Anne Pedersdotter (English version, The Witch, trans. John Masefield) is a play written in 1908 by Norwegian playwright Hans Wiers-Jenssen. The play is based on an incident from 1590, when Anne Pedersdotter, the widow of priest Absalon Pederssøn Beyer, was accused of witchcraft and burned alive in the city of Bergen.

==Plot==
The play gives a picture of the cultural history of the time, but the plot is not based on historical facts. The title character falls victim of an irresistible desire for her stepson Martin, who is a young theologian. The sinful passion between the young couple shows signs of being bewitched. In the end Anne is convicted as a witch.

==Productions==
The play premiered at Nationaltheatret in Kristiania on 12 February 1908, staged by Halfdan Christensen. Johanne Dybwad played the role character "Anne", Stub Wiberg played her husband "Absalon Pederssøn", August Oddvar played their son "Martin", and Sofie Reimers played "Merete Beyer". A 1909 production at Den Nationale Scene in Bergen, staged by Wiers-Jenssen, was well received.

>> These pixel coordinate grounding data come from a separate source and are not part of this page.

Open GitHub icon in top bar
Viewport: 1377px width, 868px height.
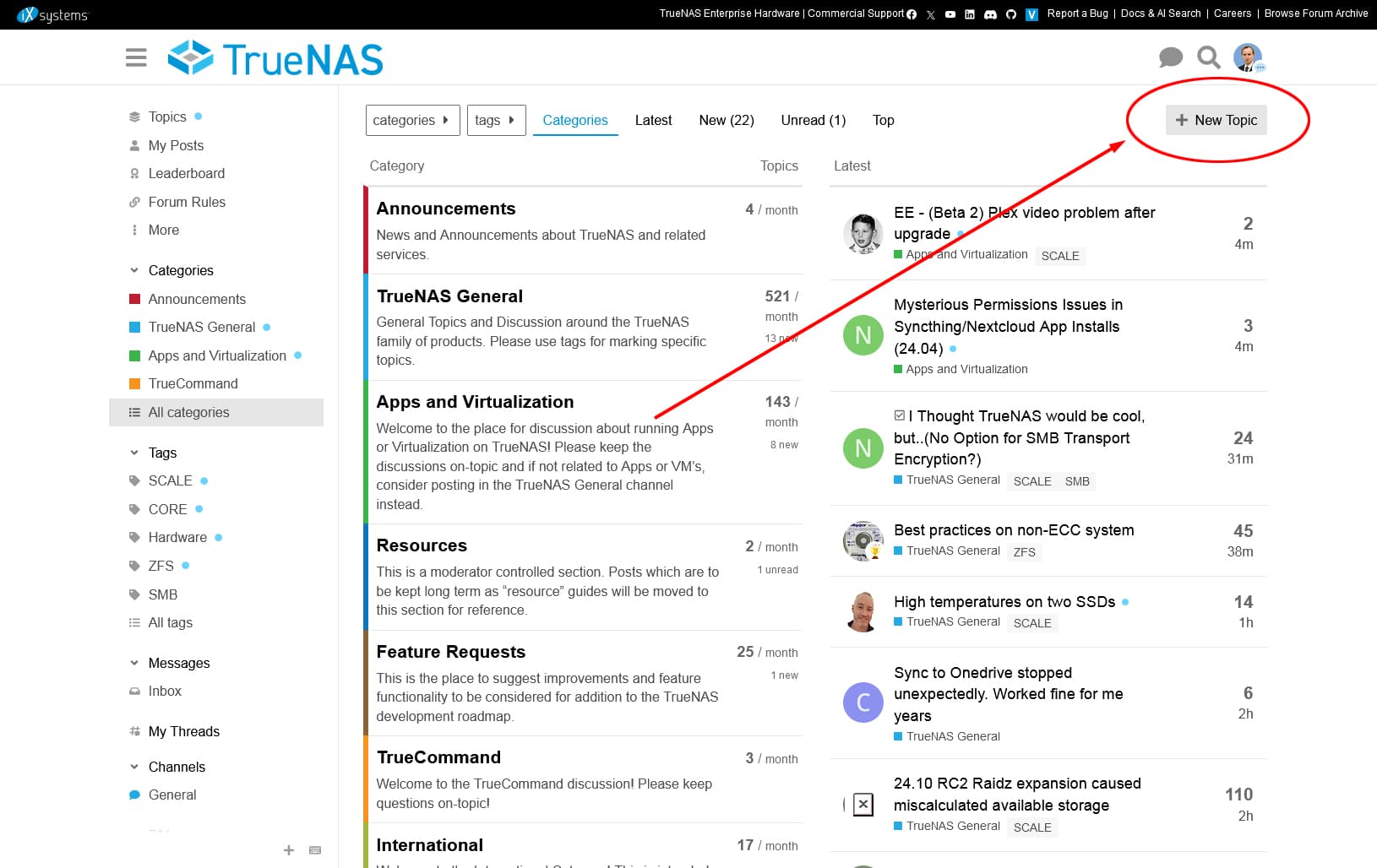(x=1010, y=14)
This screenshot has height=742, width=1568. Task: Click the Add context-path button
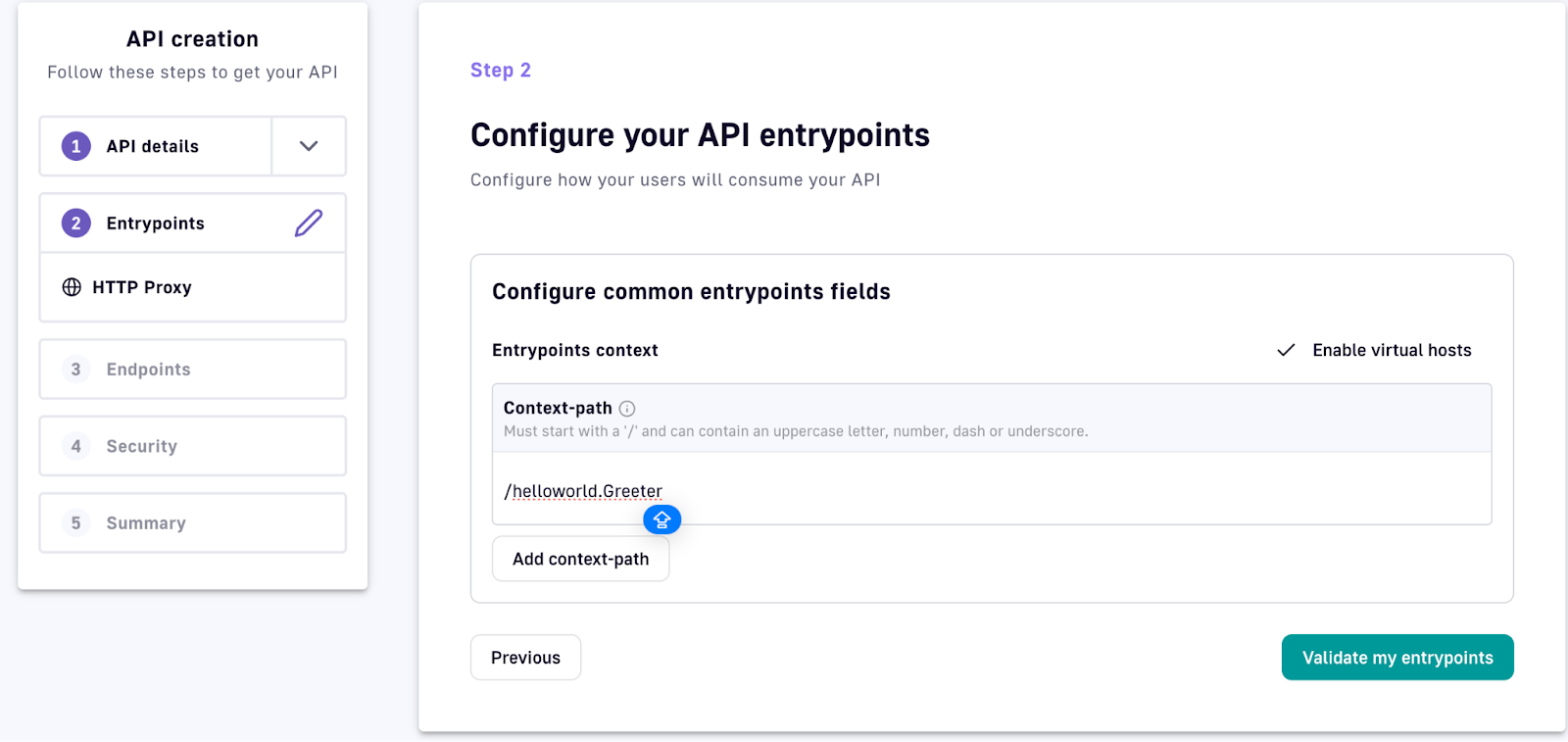coord(581,559)
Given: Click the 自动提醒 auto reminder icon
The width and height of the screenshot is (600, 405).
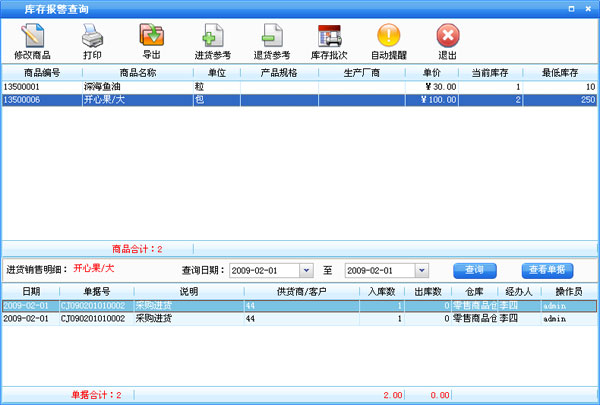Looking at the screenshot, I should click(388, 38).
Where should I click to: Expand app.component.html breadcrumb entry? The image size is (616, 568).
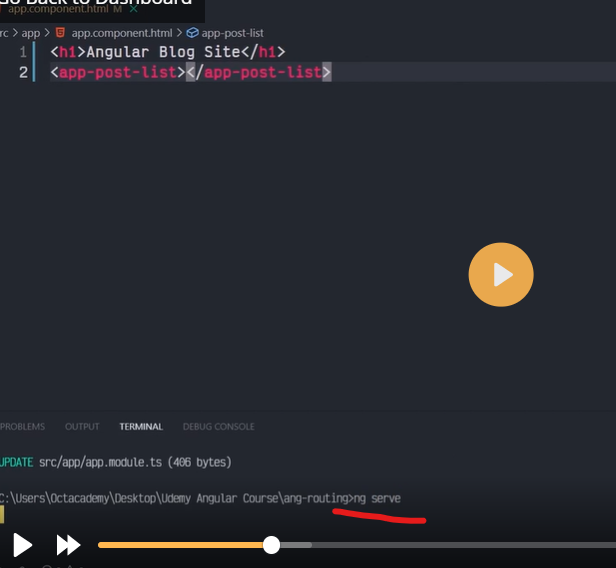[x=120, y=32]
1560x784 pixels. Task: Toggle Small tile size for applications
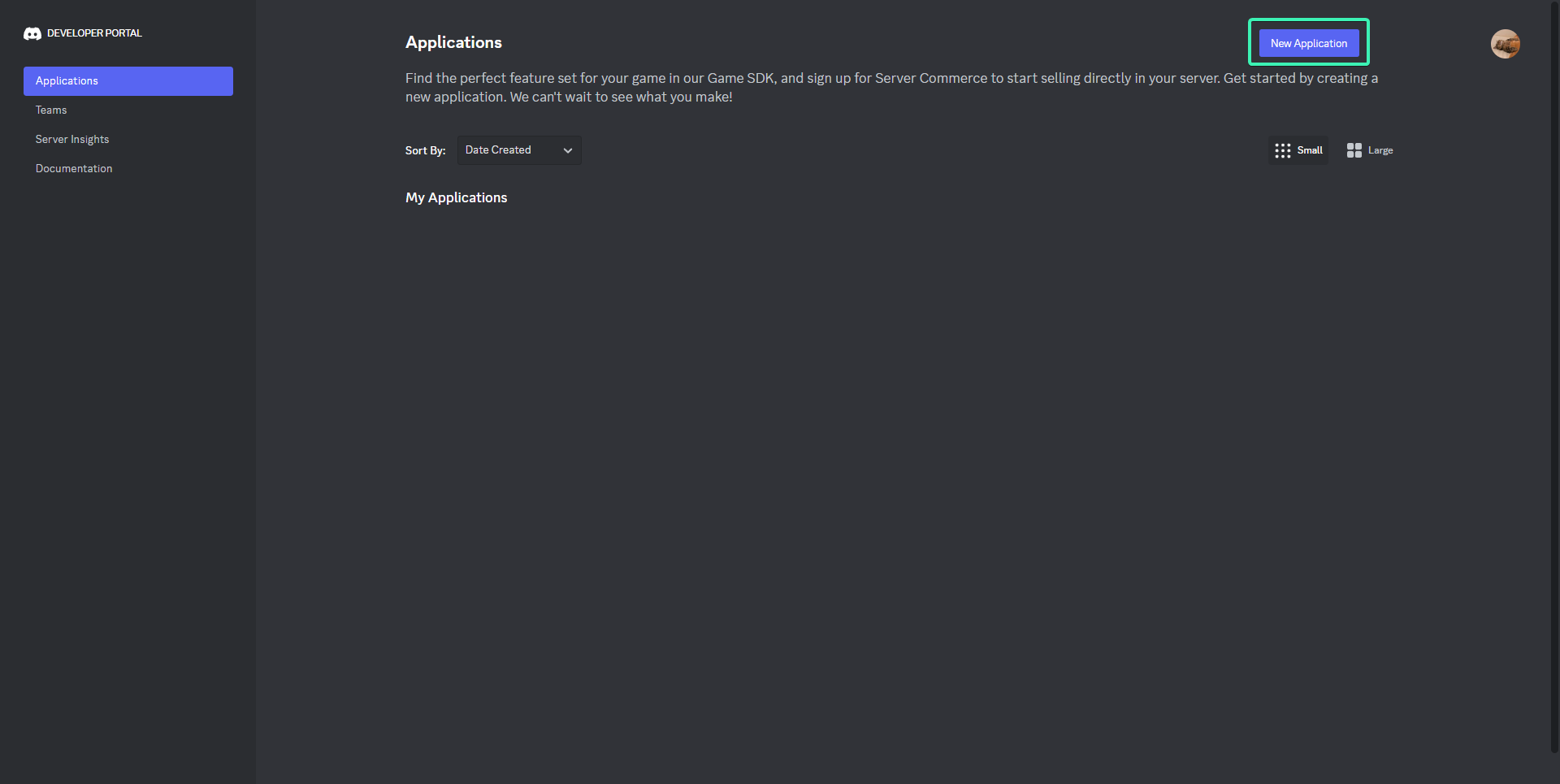1298,149
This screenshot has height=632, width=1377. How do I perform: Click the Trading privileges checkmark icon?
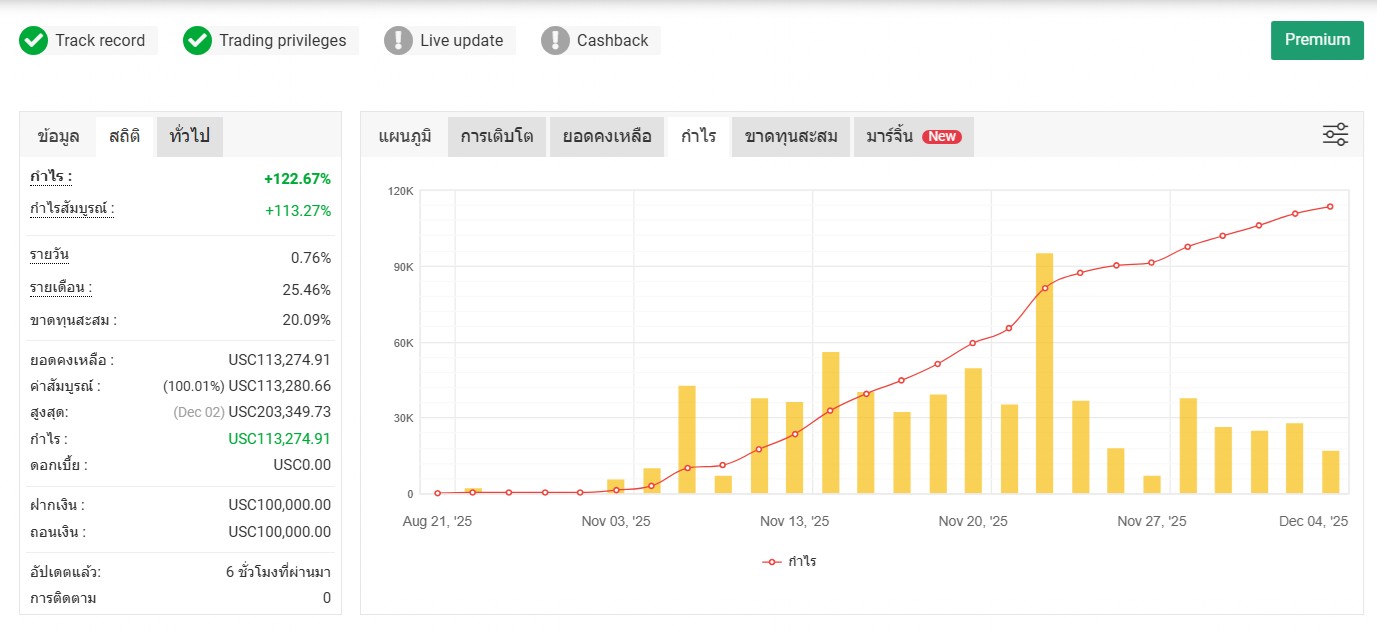point(198,41)
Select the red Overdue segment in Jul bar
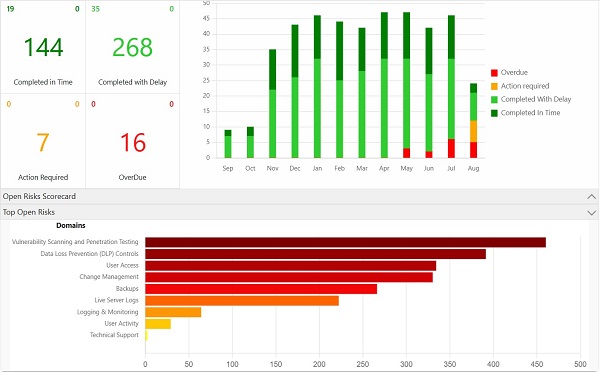Image resolution: width=600 pixels, height=372 pixels. tap(451, 148)
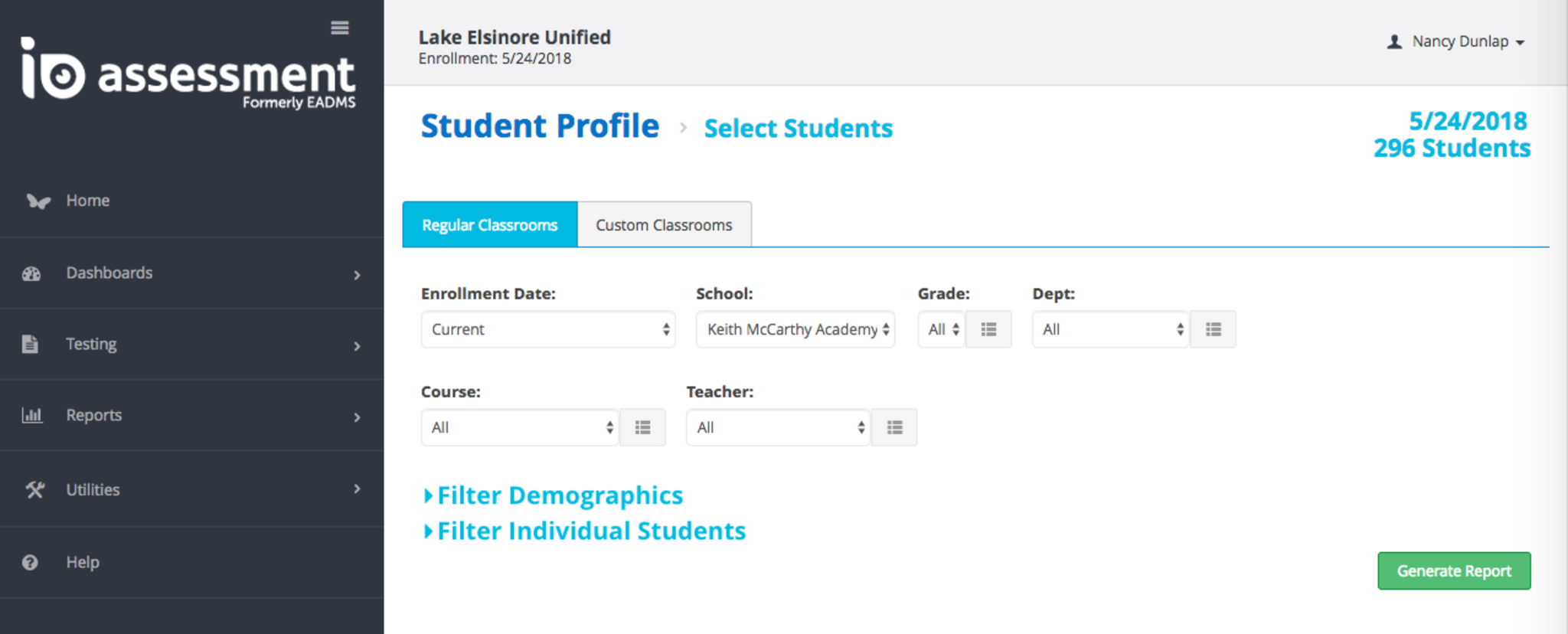Open the Course multi-select list icon
The image size is (1568, 634).
[x=642, y=428]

The play has later been staged at many Norwegian theatres, as well as in other European countries, and on stages in Asia and America.

==Opera adaptations==
The play was adapted for the opera La fiamma in 1934, with music by Ottorino Respighi. The opera Anne Pedersdotter with music by Edvard Fliflet Bræin and libretto by Hans Kristiansen (based on Wiers-Jenssen's play) premiered in Oslo in 1971.

==Film adaptations==
The play Anne Pedersdotter was basis for the Danish film Day of Wrath (Vredens Dag) from 1943, directed by Carl Theodor Dreyer.

==List of characters==
- Anne Pedersdotter
- Absalon Pederssøn
- Martin
- Merete Beyer
- Master Johannes
- Master Laurentius
- The bishop
- Herlofs-Marte (witch)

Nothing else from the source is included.